Hoarse from hallooing into the wind, Roger made his way back down the slope. Jamie had moved a little, finding a sheltered spot among rocks at the foot of a big balsam fir. He was sitting, back against a rock and legs outstretched, a handkerchief bound round his wounded leg.

“No sign of anyone. Can ye walk?” Roger bent over his father-in-law, and was alarmed to see him flushed and sweating heavily, despite the gathering chill of the air.

Jamie shook his head and gestured toward his leg.

“I can—but not for long.” The leg was noticeably swollen near the bite, and the blue tinge had spread; it showed like a faint fresh bruise on either side of the encircling handkerchief.

Roger felt the first stab of uneasiness. He had done everything he knew to do; first-aid guides always had as the next step in the treatment of snakebite, “Immobilize limb and get patient to hospital as soon as possible.” The cutting and sucking were meant to pull poison from the wound—but clearly there was plenty still left, spreading slowly through Jamie Fraser’s body. He hadn’t been in time to get it all—if he’d gotten any. And the nearest thing to a hospital—Claire and her herbs—a day’s walk away.

Roger sank slowly down onto his haunches, wondering what the hell to do next. Immobilize the limb—well, that was effectively taken care of, for what good it might do.

“Hurt much?” he asked awkwardly.

“Yes.”

With this unhelpful response, Jamie leaned back against the rock and closed his eyes. Roger eased himself down onto a sheaf of dry needles, trying to think.

It was getting dark fast; the brief warmth of the day had faded, and the shadows under the trees had taken on the deep blue look of evening, though it couldn’t be more than four or so. Plainly they weren’t going anywhere tonight; navigation in the mountains was nearly impossible in the dark, even if Fraser could walk. If the others were here, they could make a shift to carry him—but would that be any better than leaving him where he was? While he urgently wished Claire were here, sense told him there was little even she could do—except, perhaps, comfort Jamie if he were to die …

The thought knotted his belly. Shoving it firmly aside, he reached into his pouch, checking supplies. He had a small quantity of johnny-cake still in his bag; water was never a difficulty in these mountains—through the sound of the trees, he could hear the gurgle of a stream somewhere below, not far off. He’d better be gathering wood while it was still light, though.

“We’d best make a fire.” Jamie spoke suddenly, startling Roger with this echo of his thought. Jamie opened his eyes and looked down at one hand, turning it over and back as though he’d never seen it before.

“I’ve pins and needles in my fingers,” he remarked with interest. He touched his face with one hand. “Here, too. My lips have gone numb.
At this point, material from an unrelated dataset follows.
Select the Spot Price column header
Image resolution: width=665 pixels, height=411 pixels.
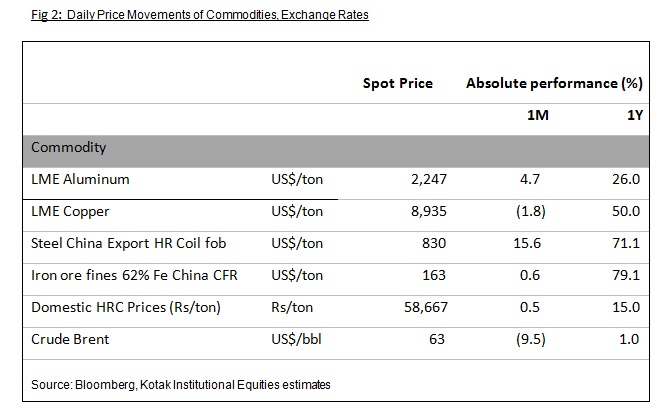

Is that usual, d’ye ken?”

“I don’t know. I suppose it is, if you’ve been drinking the whisky.” It was a feeble joke, but he was relieved to have it greeted with a faint laugh.

“Nay.” Jamie touched the flask beside him. “I thought I might need it more, later.”

Roger took a deep breath and stood up.

“Right. Stay there; you shouldn’t move. I’ll fetch along some wood. The others will likely see the light of the fire.” The other men would be of no particular help, at least not until morning—but it would be a comfort not to be alone.

“Fetch the snake, too,” Jamie called after him. “Fair’s fair; we’ll hae a bite of
him
for our supper!”

Grinning in spite of present worry, Roger gave a reassuring wave and turned down the slope.

What were the chances? he asked himself, stooping to wrest a thick pine knot from the soft wood of a rotted log. Fraser was a big man, and in robust health. Surely he would survive.